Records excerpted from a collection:

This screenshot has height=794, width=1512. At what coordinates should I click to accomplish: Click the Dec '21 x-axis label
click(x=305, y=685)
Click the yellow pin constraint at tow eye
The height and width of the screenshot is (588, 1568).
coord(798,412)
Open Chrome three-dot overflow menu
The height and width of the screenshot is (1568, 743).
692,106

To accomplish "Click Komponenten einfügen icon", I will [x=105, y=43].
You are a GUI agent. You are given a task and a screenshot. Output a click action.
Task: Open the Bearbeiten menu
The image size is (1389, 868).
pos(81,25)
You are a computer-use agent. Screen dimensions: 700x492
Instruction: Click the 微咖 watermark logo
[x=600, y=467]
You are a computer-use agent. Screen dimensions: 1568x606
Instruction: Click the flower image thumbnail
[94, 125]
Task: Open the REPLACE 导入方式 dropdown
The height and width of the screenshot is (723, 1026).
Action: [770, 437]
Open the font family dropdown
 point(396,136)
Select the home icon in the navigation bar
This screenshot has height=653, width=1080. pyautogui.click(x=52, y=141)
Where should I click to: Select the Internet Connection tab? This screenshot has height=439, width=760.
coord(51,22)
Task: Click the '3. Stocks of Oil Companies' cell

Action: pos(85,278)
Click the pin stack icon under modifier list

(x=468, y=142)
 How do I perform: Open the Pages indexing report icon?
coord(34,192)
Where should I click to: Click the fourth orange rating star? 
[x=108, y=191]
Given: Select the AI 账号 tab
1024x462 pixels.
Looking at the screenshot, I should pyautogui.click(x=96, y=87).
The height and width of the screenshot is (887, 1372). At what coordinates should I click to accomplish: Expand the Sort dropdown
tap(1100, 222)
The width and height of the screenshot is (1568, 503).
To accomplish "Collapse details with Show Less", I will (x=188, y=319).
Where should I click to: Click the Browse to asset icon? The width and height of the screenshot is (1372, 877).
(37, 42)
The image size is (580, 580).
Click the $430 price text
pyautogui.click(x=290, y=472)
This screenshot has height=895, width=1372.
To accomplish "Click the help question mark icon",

Exercise goal:
Print the data above verbatim, starting at its first line and ending with the line containing "[x=108, y=191]", which is included.

Reply to the task:
This screenshot has height=794, width=1512. At what coordinates should I click to accomplish: Click the Dec '21 x-axis label
click(x=305, y=685)
Click the yellow pin constraint at tow eye
The height and width of the screenshot is (588, 1568).
coord(798,412)
Open Chrome three-dot overflow menu
The height and width of the screenshot is (1568, 743).
692,106

To accomplish "Click Komponenten einfügen icon", I will [x=105, y=43].
You are a GUI agent. You are given a task and a screenshot. Output a click action.
Task: Open the Bearbeiten menu
The image size is (1389, 868).
pos(81,25)
You are a computer-use agent. Screen dimensions: 700x492
Instruction: Click the 微咖 watermark logo
[x=600, y=467]
You are a computer-use agent. Screen dimensions: 1568x606
Instruction: Click the flower image thumbnail
[94, 125]
Task: Open the REPLACE 导入方式 dropdown
The height and width of the screenshot is (723, 1026).
Action: [770, 437]
Open the font family dropdown
 point(396,136)
Select the home icon in the navigation bar
This screenshot has height=653, width=1080. pyautogui.click(x=52, y=141)
Where should I click to: Select the Internet Connection tab? This screenshot has height=439, width=760.
coord(51,22)
Task: Click the '3. Stocks of Oil Companies' cell

Action: pos(85,278)
Click the pin stack icon under modifier list

(x=468, y=142)
 How do I perform: Open the Pages indexing report icon?
coord(34,192)
Where should I click to: Click the fourth orange rating star? 
[x=108, y=191]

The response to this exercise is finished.